(Part-1) Stock market today: Wall Street cuts losses to end its worst week in 10:

New York — Wall Street ended its worst week since Halloween with a listless Friday as statistics revealed workers are earning greater raises, but important economic sectors aren't boiling.

The S&P 500 climbed 8.56 points, or 0.2%, to 4,697.24 after fluctuating all day. It ended the index's first down week in 10 after it surged into 2024 on predictions that inflation and the economy will cool enough for the Federal Reserve to lower interest rates considerably.

The Dow Jones Industrial Average increased 25.77, or 0.1%, to 37.466.11, approaching its weekly high. The Nasdaq composite rose 13.77, or 0.1%, to 14,524.07.

Economic news shifted bond market Treasury rates dramatically. They originally rose after the latest monthly employment data showed U.S. firms surprisingly hired more last month. Analysts predicted a drop in worker hourly compensation, but it grew.
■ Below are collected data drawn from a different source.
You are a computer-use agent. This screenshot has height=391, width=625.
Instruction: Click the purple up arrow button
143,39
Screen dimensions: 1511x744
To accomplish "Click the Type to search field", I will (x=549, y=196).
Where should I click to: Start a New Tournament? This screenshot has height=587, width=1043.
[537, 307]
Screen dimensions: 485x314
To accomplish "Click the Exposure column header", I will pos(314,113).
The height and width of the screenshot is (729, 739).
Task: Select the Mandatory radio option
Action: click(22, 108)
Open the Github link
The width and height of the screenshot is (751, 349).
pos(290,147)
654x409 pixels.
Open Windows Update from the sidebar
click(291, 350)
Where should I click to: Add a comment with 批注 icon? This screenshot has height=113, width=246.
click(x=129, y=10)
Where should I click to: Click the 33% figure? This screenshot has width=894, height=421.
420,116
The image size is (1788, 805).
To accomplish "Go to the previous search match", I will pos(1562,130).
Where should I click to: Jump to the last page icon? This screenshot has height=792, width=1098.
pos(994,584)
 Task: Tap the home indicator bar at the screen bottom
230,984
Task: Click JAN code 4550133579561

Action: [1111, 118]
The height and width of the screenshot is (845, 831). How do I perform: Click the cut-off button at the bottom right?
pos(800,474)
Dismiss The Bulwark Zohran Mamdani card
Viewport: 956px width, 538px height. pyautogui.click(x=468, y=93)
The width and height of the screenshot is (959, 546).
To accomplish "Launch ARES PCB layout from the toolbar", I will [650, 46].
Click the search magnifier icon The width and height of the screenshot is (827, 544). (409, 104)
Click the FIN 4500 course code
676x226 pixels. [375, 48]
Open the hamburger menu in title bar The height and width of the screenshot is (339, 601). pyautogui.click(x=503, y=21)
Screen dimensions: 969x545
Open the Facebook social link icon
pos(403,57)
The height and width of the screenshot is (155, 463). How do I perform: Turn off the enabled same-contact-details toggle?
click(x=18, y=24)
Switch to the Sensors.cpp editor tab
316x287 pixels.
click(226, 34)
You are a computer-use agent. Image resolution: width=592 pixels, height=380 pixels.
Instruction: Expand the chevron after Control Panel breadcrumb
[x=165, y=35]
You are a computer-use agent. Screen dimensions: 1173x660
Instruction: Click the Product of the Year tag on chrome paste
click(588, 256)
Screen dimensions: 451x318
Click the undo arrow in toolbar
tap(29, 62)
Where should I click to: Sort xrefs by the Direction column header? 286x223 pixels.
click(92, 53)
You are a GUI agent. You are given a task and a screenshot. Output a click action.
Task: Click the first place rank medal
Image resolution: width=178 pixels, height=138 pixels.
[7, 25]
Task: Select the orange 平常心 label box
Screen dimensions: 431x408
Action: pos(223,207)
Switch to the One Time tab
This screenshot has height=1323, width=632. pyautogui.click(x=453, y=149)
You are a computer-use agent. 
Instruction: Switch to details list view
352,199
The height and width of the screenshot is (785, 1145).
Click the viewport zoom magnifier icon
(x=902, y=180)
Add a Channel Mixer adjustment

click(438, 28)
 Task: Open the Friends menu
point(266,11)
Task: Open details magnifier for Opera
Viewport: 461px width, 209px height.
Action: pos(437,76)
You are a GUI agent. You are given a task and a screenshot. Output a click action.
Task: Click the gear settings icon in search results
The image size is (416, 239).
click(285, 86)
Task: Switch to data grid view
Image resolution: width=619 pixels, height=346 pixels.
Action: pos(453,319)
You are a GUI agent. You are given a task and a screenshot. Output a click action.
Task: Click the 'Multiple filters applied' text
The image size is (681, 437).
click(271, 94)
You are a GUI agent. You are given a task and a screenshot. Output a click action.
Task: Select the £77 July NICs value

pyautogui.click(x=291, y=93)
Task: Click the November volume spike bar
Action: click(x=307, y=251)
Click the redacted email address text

Wall Street worries the good statistics might convince the Fed to keep inflation rising. That might mean the Fed keeps rates high longer than planned. High interest rates harm financial markets and stock values.

Traders temporarily delayed Fed rate drop estimates after the employment report. However, a report later in the morning indicated that banking, real estate, and other U.S. services sectors declined more than experts predicted last month.

After that data, traders bet again on the Fed reducing rates in March. CME Group statistics shows a nearly two-in-three possibility, unchanged from a day earlier.

The results may support Wall Street's aspirations for a perfect economic landing, where high interest rates curb inflation without causing a recession.

Watch this space for further developments.